Danny looked as though he’d have liked to refuse, but looking up at Strike, some of the fight seemed to go out of him.

‘Fine,’ he muttered. ‘We can go in the house.’

‘What about the owner?’ said Strike.

‘She’s out. She’s gone shopping on Guernsey with my mum.’

‘I’ll get your stick,’ Robin told Strike. ‘I’ll see you in there.’

So Strike stumbled off in the direction of the house, jaw throbbing, knee extremely painful for his run over slippery grass, and still holding on to Danny’s jacket in case he made a break for it, while Robin headed for the end of the lawn where she picked up Strike’s walking stick and found Danny’s earbuds, one of which had been crushed by a man’s foot.

The back door of Clos de Camille led directly into a neat kitchen with pale pink walls, hung with small seascapes that reminded Strike of Ted and Joan’s house in St Mawes. Danny had just sat down at the pine table when Robin entered with Strike’s stick.

‘You need to clean that,’ she said, looking at Strike’s face, where a livid cut had been made by the spade. ‘It’s bleeding and filthy.’

Strike moved to the sink and busied himself with soap and water, while Robin opened the door of the fridge freezer and found a packet of frozen peas. She handed the packet to Strike, who muttered thanks while drying his face with kitchen roll.

Now a fourth person arrived via the back door: Richard de Leon.

‘Oh Christ, what d’you want?’ cried Danny.

‘The fuck’s going on?’ demanded Richard.

‘Your brother just smacked me in the face with a spade,’ said Strike, the bag of frozen peas clutched to his jaw.

Why weren’t you answering your fucking phone?’ Richard demanded of his younger brother.

‘I was listening to music, all right?’

‘As we’ve already told you, Mr de Leon,’ said Robin, trying to defuse the situation, because both de Leon brothers looked on the verge of outbursts, possibly of physical violence, ‘we were worried your brother was dead.’

‘Well, he’s not, is he?’ said Richard.

‘Thanks for that,’ said Strike, frozen peas still pressed to his face. ‘We weren’t sure.’

‘Well, why’re you after him, if he’s not—?’

‘This isn’t complicated,’ said Strike, who now lowered himself onto a chair at the kitchen table, his knee excruciatingly painful, and more than willing to vent his own temper on anyone who presented a target. ‘A man was murdered, we got tipped off it was your brother, we look for your brother, he’s alive, it wasn’t him. I’ll draw it for you, if you want.’
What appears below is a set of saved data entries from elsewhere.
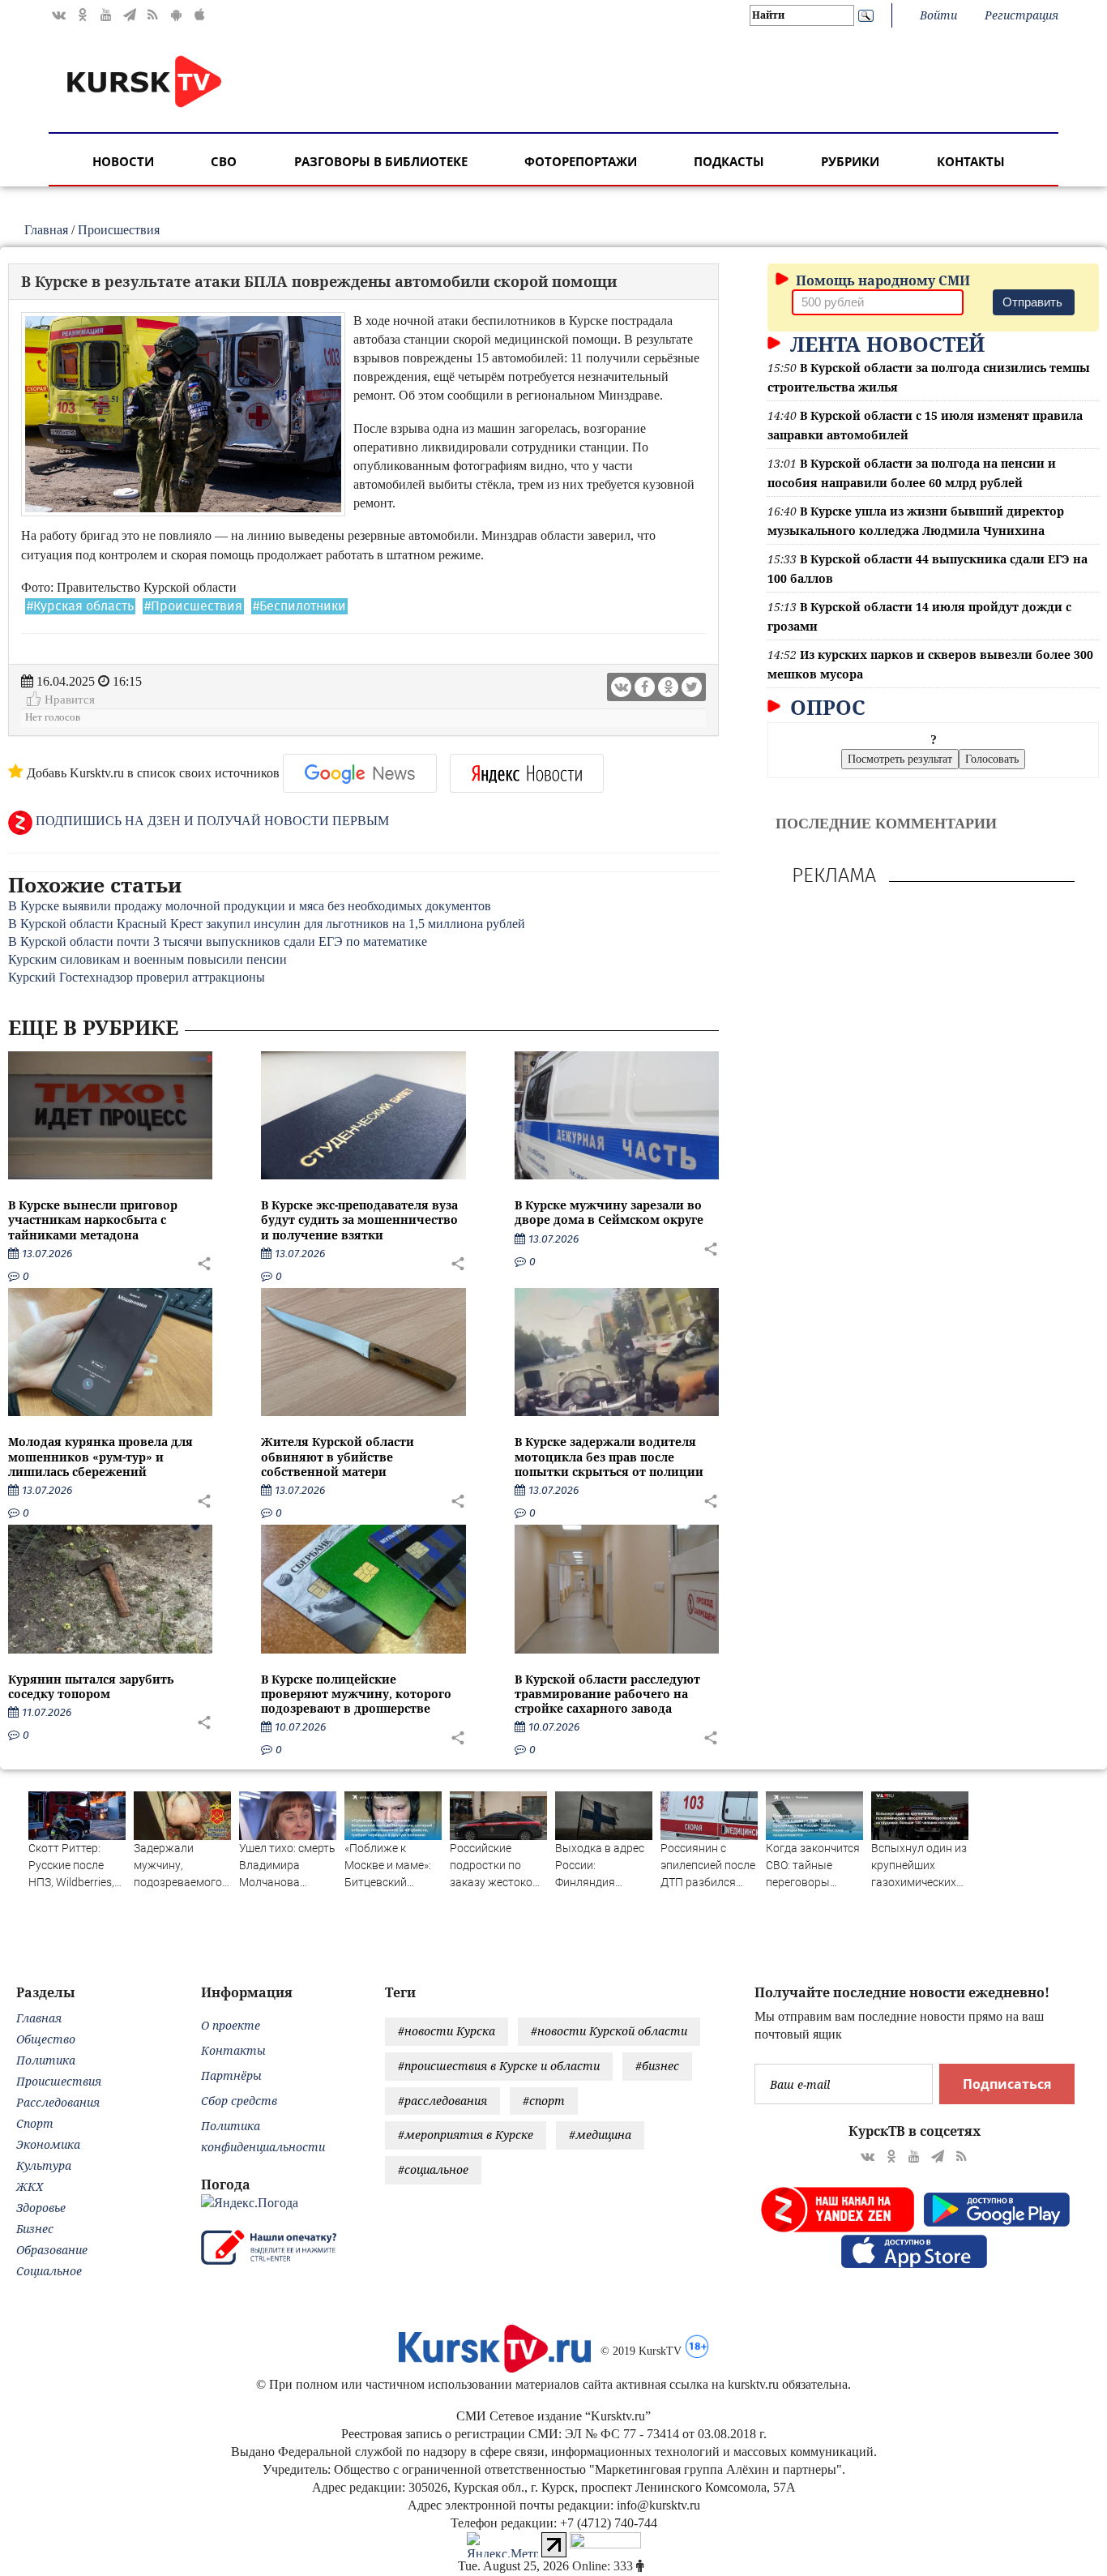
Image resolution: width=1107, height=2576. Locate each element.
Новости (123, 161)
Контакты (971, 161)
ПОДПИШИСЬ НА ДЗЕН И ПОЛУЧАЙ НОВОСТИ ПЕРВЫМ (210, 821)
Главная (46, 230)
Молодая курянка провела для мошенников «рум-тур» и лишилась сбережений (100, 1456)
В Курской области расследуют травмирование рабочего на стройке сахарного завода (607, 1693)
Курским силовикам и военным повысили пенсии (147, 959)
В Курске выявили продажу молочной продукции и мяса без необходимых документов (249, 906)
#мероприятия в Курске (465, 2134)
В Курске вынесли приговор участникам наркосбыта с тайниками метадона (92, 1219)
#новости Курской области (609, 2031)
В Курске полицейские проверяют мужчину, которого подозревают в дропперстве (356, 1693)
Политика (45, 2060)
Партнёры (231, 2075)
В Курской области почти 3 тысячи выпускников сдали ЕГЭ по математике (217, 941)
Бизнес (34, 2228)
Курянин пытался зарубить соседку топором (90, 1686)
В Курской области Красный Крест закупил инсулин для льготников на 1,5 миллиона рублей (266, 924)
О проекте (230, 2025)
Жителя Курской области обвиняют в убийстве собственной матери (337, 1456)
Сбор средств (239, 2100)
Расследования (58, 2102)
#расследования (442, 2100)
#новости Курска (446, 2031)
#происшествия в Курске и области (499, 2065)
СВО (224, 161)
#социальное (433, 2169)
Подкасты (729, 161)
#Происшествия (193, 606)
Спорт (34, 2123)
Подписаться (1007, 2084)
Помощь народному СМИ (881, 280)
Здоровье (41, 2207)
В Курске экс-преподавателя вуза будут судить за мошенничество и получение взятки (359, 1219)
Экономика (48, 2144)
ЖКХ (29, 2186)
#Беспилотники (299, 606)
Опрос (825, 707)
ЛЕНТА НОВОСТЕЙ (884, 343)
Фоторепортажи (580, 161)
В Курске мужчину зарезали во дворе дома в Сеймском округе (609, 1212)
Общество (45, 2039)
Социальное (49, 2271)
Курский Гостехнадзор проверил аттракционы (136, 977)
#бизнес (657, 2065)
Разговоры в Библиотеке (381, 161)
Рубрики (850, 161)
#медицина (600, 2134)
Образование (52, 2249)
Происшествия (119, 230)
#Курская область (80, 606)
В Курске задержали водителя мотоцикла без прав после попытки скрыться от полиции (609, 1456)
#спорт (544, 2100)
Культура (43, 2165)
‘You’re not helping, all right?’ Danny said resentfully to Richard. ‘Just fuck off out of it!’

‘Will I, fuck?’ asked Richard, and then, rounding on Robin again, who he seemed to feel was most likely to give him a rational response, ‘All right, you know he’s alive – why’re you still here?’
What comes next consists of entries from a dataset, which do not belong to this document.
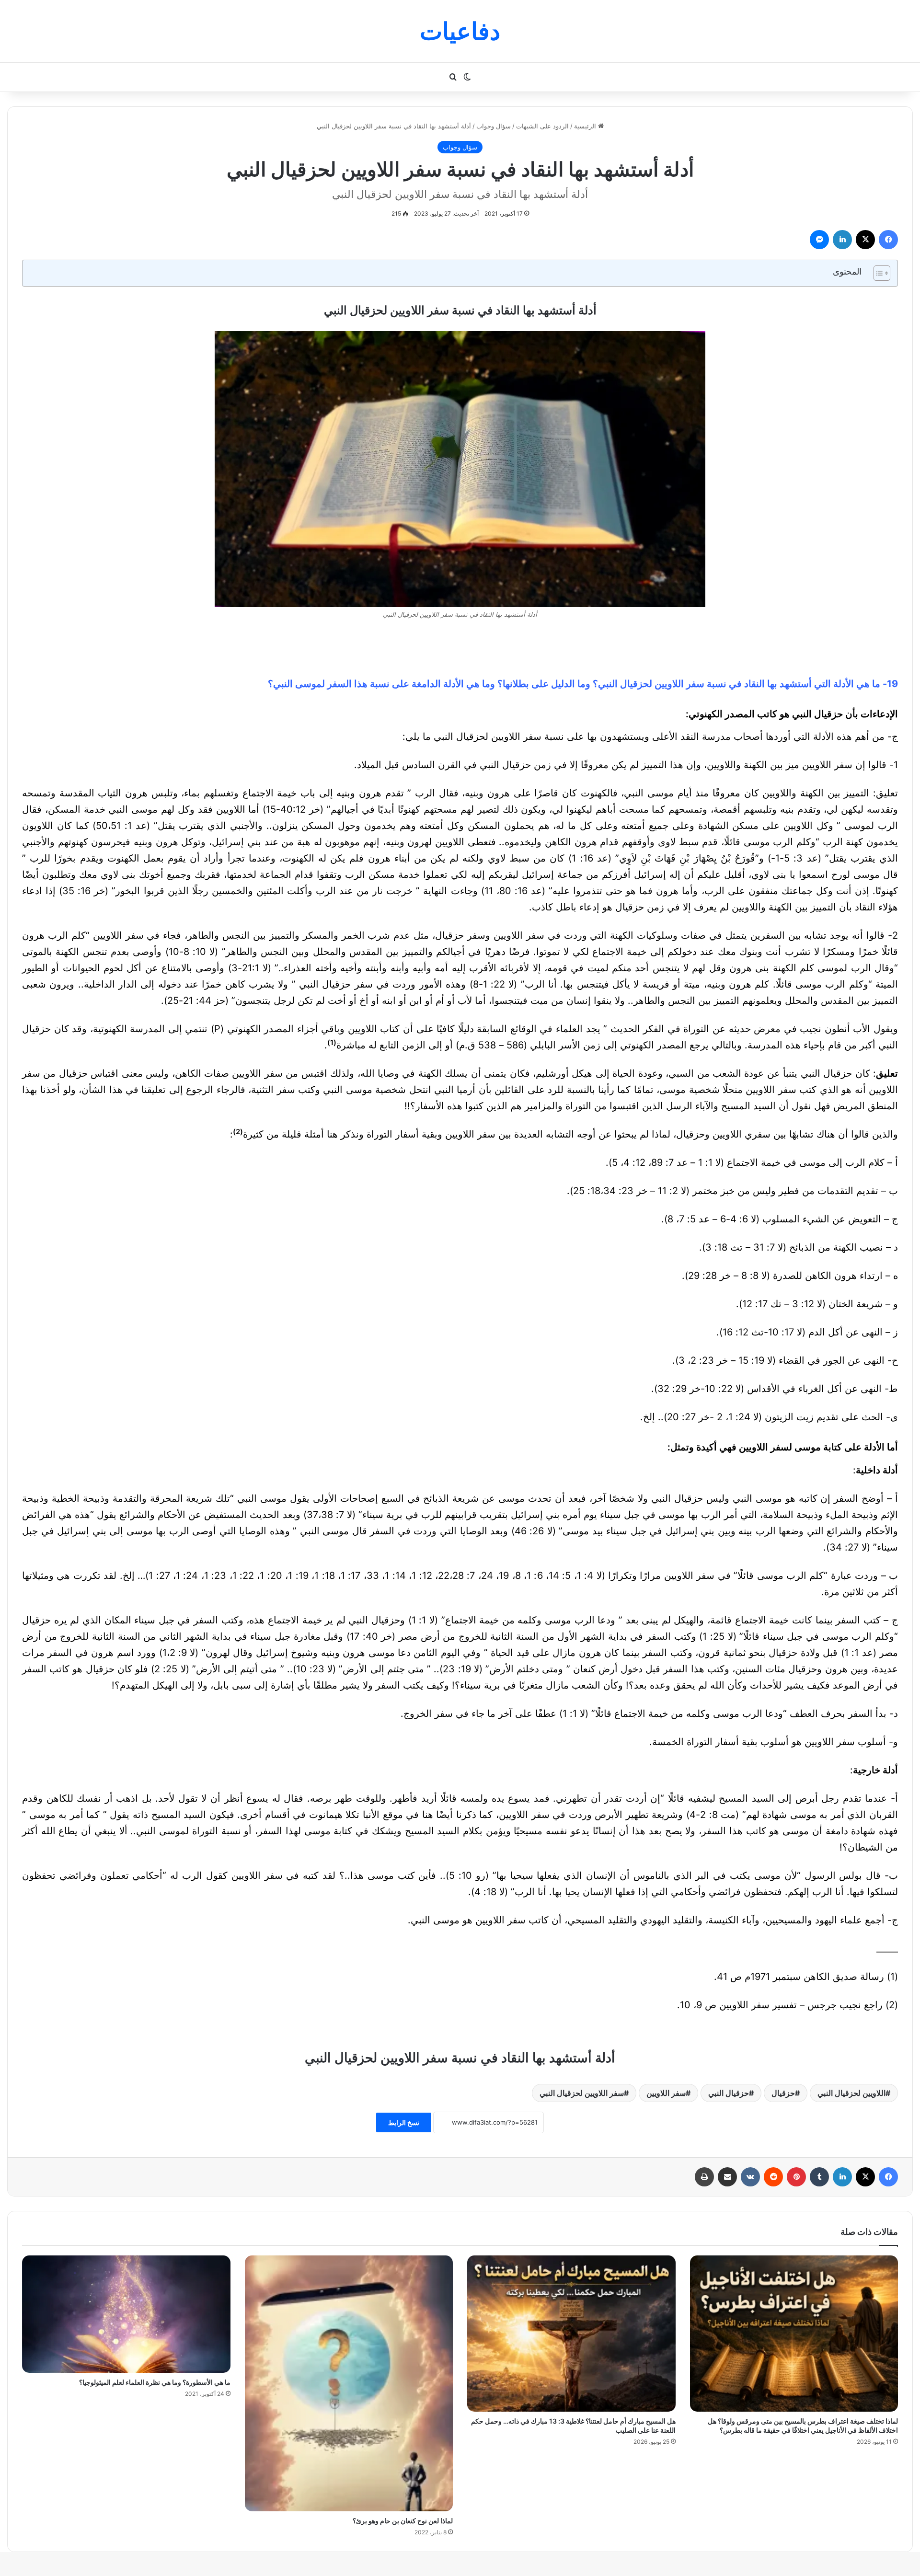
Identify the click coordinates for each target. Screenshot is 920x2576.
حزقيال (783, 2093)
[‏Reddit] (773, 2176)
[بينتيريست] (796, 2176)
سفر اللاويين (666, 2093)
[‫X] (865, 239)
‘Because we’d like to ask him some questions about Oliver Branfoot,’ said Robin.

Richard looked from Robin to Danny and back to Robin again.

‘It’s real?’ he said, now looking more shocked than angry. ‘This Branfoot thing? It’s for real?’

‘I told you it fucking was!’ said Danny.

‘Yeah, but you talk a lot of shit, don’t you?’

‘Why don’t you just f—?’

‘It’s real,’ said Robin.

‘How do we know you’re not working for him?’ said Richard.

‘Is it likely we’d mention his name, if we were?’ snarled Strike. He could tell he was going to have a hugely swollen face when they arrived at the B&B.

‘Danny,’ said Robin, ‘how d’you know Lord Branfoot thinks you were the man in the safe?’

‘I was told,’ said Danny.

‘Who by?’

‘I’m not telling you that, no chance. They’ll be in for it next.’

‘You tell us, fuckwit,’ said Richard, who now dragged a third chair out from the table and sat down.

‘What’s it matter who tipped me off?’

‘Was it another actor in Branfoot’s private films?’ asked Robin.

‘I just told you, I’m not – how d’you even know about any of this?

‘Your friend Fiona put an anonymous note through our office door,’ said Robin. ‘Her boyfriend told her you were the body in the vault, and she believed him. She’s very worried about you.’